Not all agree that Mandela was effective world leader
Everyone has hopes and dreams, but it’s how a person decides to act upon achieving those goals that brings the ultimate reward. As a child, Nelson Mandela had many dreams of helping the world and he did everything he could to get to the high place he was as an adult, the first black president of his country in democratic South Africa.
He did so with perseverance and persistence. South Africa always has had an issue with racism because everyone was always identified by the color of their skin. Mandela had a mission of erasing injustice and inequality in the world, but as the world reflects back on his life and accomplishments, it’s hard not to ask if this man was as much of a worldly man as everyone thought him to be.
The world mourns the loss of a very important person, and he will never be forgotten, but did Americans really know Nelson Mandela? There were suspicions that he wore a mask, and no one really knew the man. If Mandela’s grasp of the situation in South Africa had been limited, it wouldn’t have made such a big difference in his reputation as the world fell in love with him anyway.
His incarceration helped make him a popular political person with a reputation for wisdom. But some suggest Mandela was na Øve because of his lack of schooling and his being a product of imprisonment, put in deliberate isolation.

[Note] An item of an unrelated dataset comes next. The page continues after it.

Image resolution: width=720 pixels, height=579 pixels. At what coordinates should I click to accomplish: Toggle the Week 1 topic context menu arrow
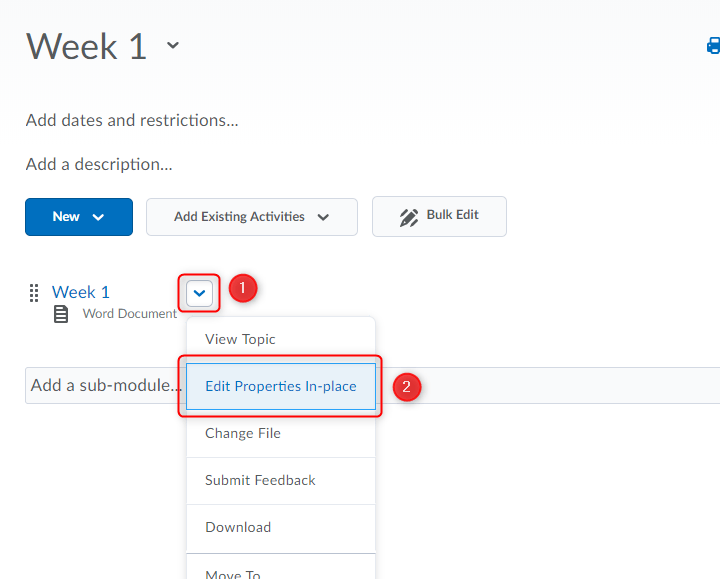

Max Hastings, journalist and historian for the Daily Mail wrote, “Mr. Mandela showed himself a weak executive ruler, failing to deploy his unique influence and indeed power as he might have done. To say this is probably to ask too much of any mortal man, whose achievement was anyway remarkable.”
David Blair from the Daily Telegraph says, “Once in government, Mr. Mandela filled his ministerial Cabinet with time-servers and incompetents and failed to stop the rampant spread of AIDS. As chief executive of South Africa’s government, he was largely a failure.”
Many think Mandela wore a mask like a magician and felt forced to perform by his followers’ passionate belief that he was the real thing. The people of South Africa struggled to do right by their gods but failed many times. Exhausted by the struggle with themselves and everyone against each other, they strived for a unifying person to give them a vision for the future.
Mandela saw the great need in these people, and jumped at the opportunity, put on his mask and gave his life and time to his followers. The people of South Africa obviously thought he was the real thing because they gave him power in 1994.